東京の友人たちのサポートで、歯ブラシから着替えまでこまめに代えてもらえて、なんとお礼を言えば良いのだろうと思いました。少しずつでも恩返ししていかねばならないことを、沢山してもらいました。嬉しいことであり、恩返しさせてもらえれば幸せです。
無事に退院し、抜糸もしました。
福岡にも既に戻りました。
大学にも少しだけ顔を出しましたが、傷跡がまだ痛く、重いものを持ったりくしゃみを出そうとすると信じられない痛みが身体を貫きます。これは大変だ。

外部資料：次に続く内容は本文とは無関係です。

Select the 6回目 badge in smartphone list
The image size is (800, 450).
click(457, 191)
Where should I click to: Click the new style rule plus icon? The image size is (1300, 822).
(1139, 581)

でも今回の入院を通して、まるで細胞が生まれ変わったかのような気持ちになっています。新しい身体になったような。少し遠くに感じていた自分自身の身体といったものが、もう少しだけこっちに近づいてきて、自分自身の身体であること、愛でる必要があることを分かったような不思議な感じ。
思った以上に日常に自分自身が疲れていたことを痛感させられ、医者にも言われました。休ませてあげないとなあ、身体。ということで9月には今住んでいるこの上ない都会である一人暮らしのマンションから、ちょっと遠ざかって静かな街に移り住んでみようと思っています。家賃も、安くなるし。
色々踏み出したり、変わるときかなあなんて思うので。挑戦してみます。一人暮らしし始めてから、初めてのお引っ越し。だって細胞も生まれ変わったようだし、わたしはもっとわたしを大事にしてあげたいなと思えたので。
健康第一。皆様ご迷惑おかけしました、ありがとう。